Palm oil supplementation caused only a small decrease in SCD gene expression in the current study, but this was of similar magnitude to the depression in SCD gene expression in s.c. adipose tissue caused by palm oil in Angus crossbred cattle (approximately 25%; Choi et al., 2016). Similarly, supplemental palm oil decreased the SCD index (ratio of palmitoleic acid:stearic acid) from 0.49 to 0.32 in the previous study (Choi et al., 2016) and from 0.39 to 0.34 in the current study. Adipose tissue is the primary site for SCD activity (St John et al., 1991) and SCD gene expression increases with time on a finishing diet (Adams et al., 2010).

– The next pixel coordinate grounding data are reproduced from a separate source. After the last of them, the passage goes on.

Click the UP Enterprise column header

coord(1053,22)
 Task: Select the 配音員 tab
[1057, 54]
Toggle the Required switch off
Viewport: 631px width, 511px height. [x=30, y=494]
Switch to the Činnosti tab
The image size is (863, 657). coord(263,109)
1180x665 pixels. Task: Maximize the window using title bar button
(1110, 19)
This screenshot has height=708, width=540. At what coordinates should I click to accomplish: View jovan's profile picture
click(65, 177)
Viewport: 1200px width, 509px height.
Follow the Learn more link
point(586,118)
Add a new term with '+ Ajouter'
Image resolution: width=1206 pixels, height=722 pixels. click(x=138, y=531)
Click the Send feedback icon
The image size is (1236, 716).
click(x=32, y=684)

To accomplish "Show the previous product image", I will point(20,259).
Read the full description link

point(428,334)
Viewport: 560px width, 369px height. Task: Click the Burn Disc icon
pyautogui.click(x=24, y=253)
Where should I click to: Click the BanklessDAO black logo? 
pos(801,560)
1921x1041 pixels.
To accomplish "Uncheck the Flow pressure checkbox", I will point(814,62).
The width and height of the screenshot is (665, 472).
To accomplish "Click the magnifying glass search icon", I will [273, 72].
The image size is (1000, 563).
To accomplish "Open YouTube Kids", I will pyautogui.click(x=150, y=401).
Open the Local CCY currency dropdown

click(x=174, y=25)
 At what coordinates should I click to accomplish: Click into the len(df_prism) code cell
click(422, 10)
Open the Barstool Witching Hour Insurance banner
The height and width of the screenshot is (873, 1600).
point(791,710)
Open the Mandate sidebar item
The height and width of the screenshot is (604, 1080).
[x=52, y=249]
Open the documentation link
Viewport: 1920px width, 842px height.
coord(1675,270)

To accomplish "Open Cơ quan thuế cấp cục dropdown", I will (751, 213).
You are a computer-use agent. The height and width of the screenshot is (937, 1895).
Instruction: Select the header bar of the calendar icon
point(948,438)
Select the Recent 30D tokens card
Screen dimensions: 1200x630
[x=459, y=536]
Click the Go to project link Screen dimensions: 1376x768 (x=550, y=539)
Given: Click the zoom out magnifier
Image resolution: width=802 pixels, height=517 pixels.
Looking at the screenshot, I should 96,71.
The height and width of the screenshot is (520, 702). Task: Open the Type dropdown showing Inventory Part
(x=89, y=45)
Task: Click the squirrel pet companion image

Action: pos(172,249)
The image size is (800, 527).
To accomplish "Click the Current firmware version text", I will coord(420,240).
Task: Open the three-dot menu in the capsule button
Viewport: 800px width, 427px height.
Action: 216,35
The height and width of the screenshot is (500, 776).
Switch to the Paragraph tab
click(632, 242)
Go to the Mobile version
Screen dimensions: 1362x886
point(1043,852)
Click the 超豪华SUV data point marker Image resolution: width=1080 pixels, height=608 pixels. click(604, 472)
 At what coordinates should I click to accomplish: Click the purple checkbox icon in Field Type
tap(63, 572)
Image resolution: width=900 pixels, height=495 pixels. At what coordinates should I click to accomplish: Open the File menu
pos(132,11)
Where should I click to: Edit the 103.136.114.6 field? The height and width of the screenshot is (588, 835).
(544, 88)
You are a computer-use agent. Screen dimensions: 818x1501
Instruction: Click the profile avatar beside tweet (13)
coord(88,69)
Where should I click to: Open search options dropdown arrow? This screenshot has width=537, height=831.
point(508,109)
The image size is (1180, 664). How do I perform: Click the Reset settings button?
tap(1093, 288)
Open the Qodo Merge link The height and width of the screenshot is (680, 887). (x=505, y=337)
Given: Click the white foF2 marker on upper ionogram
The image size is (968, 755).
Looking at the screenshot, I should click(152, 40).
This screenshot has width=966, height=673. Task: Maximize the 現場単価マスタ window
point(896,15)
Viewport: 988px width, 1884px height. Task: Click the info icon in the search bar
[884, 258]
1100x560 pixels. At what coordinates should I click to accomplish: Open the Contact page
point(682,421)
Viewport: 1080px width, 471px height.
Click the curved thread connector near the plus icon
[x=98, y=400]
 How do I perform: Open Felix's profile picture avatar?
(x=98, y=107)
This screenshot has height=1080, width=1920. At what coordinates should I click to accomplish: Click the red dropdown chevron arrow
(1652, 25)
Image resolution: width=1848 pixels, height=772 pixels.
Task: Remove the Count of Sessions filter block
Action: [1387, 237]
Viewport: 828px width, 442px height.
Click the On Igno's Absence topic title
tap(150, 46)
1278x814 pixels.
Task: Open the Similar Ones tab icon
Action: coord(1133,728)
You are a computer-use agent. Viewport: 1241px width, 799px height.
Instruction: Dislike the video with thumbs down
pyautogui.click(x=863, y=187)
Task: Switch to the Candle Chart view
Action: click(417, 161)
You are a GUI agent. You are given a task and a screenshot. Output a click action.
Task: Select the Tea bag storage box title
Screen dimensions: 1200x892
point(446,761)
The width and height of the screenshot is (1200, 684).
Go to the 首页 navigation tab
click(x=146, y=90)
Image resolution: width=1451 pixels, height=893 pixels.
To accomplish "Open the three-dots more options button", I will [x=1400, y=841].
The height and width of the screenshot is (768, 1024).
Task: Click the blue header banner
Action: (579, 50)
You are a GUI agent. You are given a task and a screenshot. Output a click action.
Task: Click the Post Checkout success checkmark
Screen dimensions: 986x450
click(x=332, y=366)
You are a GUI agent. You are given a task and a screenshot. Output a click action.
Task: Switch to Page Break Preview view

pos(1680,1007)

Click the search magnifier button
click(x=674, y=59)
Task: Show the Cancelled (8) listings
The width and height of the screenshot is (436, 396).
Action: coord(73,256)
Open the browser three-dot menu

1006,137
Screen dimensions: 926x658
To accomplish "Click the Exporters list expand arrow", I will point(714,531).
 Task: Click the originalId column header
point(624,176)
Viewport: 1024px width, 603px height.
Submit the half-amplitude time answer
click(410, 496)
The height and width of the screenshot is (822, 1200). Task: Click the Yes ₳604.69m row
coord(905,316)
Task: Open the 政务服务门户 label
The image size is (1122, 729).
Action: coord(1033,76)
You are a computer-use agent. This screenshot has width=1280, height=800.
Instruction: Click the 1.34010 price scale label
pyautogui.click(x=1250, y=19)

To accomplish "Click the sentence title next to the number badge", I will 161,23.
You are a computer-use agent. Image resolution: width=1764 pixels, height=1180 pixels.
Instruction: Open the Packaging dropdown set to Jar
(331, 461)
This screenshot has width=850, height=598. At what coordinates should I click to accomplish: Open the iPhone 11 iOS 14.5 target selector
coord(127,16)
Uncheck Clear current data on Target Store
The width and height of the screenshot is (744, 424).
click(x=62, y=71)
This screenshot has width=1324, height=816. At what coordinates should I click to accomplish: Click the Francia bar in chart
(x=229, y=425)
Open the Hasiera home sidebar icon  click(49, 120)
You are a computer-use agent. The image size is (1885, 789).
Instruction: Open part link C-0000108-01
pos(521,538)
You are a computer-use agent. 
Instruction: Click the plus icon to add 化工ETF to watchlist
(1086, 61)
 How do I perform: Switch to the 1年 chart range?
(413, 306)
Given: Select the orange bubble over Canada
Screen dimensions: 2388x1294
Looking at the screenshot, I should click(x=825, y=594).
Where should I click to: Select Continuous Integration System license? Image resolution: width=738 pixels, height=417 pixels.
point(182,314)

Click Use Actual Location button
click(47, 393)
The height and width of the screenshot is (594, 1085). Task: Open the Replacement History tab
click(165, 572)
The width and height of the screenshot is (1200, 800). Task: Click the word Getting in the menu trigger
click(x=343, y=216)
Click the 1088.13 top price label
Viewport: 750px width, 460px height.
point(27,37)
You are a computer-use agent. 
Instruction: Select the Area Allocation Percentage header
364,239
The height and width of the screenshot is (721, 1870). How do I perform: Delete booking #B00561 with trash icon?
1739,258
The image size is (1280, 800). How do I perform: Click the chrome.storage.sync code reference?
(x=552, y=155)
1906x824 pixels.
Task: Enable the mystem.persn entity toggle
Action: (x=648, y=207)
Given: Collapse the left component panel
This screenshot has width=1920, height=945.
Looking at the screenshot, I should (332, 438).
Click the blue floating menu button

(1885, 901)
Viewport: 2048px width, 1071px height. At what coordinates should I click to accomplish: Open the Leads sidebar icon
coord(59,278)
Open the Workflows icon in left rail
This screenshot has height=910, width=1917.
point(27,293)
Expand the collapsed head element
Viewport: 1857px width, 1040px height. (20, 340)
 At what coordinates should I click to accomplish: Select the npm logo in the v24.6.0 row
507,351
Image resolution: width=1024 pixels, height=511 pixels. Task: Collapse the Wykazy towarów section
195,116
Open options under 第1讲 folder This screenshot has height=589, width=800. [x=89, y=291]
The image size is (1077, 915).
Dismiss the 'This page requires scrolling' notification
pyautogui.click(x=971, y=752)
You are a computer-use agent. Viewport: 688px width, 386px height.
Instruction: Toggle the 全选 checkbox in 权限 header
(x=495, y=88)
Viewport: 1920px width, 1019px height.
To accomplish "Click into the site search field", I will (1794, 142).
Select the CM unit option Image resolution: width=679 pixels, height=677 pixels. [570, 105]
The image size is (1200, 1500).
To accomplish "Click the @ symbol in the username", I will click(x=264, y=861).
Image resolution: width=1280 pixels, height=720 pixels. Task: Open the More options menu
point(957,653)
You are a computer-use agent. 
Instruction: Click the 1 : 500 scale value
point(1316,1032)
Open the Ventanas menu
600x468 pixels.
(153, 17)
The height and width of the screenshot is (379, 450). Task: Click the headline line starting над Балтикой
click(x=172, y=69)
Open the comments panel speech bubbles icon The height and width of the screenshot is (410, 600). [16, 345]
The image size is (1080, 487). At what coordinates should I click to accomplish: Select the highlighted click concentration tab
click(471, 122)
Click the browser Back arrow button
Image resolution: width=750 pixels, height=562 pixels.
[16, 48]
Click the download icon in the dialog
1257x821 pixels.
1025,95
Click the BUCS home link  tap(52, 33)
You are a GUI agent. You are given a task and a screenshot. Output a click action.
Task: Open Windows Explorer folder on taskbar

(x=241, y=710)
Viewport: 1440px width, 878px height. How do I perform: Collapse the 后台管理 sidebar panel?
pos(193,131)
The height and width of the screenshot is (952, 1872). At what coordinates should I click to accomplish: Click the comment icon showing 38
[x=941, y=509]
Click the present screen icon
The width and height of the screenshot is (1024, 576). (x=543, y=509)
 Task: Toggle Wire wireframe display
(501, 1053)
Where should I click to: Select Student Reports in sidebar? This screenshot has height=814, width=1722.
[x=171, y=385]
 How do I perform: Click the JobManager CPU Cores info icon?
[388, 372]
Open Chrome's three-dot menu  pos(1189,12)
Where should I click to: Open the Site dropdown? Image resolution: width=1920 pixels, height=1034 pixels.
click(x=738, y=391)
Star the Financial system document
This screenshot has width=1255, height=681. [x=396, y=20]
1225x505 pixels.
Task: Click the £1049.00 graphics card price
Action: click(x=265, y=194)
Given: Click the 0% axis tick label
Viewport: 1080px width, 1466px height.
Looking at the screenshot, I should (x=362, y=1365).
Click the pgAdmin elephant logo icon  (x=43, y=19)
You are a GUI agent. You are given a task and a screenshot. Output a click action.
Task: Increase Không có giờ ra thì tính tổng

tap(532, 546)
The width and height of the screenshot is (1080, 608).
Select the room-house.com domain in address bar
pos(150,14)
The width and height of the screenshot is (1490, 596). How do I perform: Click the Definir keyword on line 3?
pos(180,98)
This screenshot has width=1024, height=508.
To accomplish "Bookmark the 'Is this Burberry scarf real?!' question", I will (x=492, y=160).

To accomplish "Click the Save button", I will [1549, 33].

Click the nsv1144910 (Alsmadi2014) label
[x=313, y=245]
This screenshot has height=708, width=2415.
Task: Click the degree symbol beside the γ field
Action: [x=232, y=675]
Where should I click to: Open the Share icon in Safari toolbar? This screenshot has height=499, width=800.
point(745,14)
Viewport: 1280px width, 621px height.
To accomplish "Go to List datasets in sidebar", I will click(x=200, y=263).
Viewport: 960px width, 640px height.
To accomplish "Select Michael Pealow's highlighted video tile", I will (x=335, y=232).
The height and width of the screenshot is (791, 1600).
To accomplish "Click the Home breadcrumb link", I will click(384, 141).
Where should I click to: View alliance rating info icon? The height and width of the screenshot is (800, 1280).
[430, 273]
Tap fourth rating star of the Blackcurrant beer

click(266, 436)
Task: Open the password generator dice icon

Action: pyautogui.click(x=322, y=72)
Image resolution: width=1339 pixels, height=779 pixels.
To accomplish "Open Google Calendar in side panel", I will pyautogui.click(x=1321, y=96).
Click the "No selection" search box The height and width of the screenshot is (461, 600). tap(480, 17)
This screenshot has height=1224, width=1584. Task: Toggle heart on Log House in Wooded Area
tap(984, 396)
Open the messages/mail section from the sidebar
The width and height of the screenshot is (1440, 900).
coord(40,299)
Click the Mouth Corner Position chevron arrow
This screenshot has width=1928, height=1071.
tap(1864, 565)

Rams fed a diet containing palm oil had significantly more SFA in their i.m. lipid compared to control lambs, mainly due to the high concentration of palmitic acid in palm oil (Solomon et al., 1992). However, the previous and the current study have demonstrated that palm oil has little effect on the proportions of SFA in bovine adipose tissue (Partida et al., 2007). However, palm oil supplementation to Hanwoo steers increased i.m. adipose tissue PUFA, which might be responsible for the small depression is SCD gene expression.
Conclusions
It is not possible to make direct comparisons of the current study to our previous studies of the effects of palm oil on gene expression in adipose tissue of Korean Hanwoo and U.S. beef cattle. In previous studies (Choi et al., 2013; Choi et al., 2016), Angus crossbred steers were fed 3% palm oil for 10 wk, rather than 10 mo, and the Angus crossbred steers weighed approximately 570 kg at slaughter, rather than 750 kg for the Hanwoo steers. Adipose tissue MUFA are higher in Hanwoo steers than in U.S. domestic cattle (Smith et al., 2009), and adipose tissue MUFA increase with time on a finishing diet in beef cattle (Chung et al., 2006; Kim et al., 2016). For these reasons, i.m. adipose tissue from Hanwoo steers of the current study contained over 55 g MUFA per 100 g total fatty acids, versus 40 g MUFA per 100 g total fatty acids in i.m. adipose tissue of Angus crossbred steers (Choi et al., 2016). Similarly, it has not been possible to modify carcass composition with supplemental palm oil, even though this and our previous studies documented significant changes in adipogenic gene expression. It is likely that other factors, such as time on feed and other dietary components, attenuated any effects on carcass adiposity suggested by the observed changes in adipose tissue gene expression. We can conclude, however, that palm oil, an agri-byproduct in Korea, can be used as a feed supplement without negative effects on Hanwoo beef cattle production or carcass characteristics.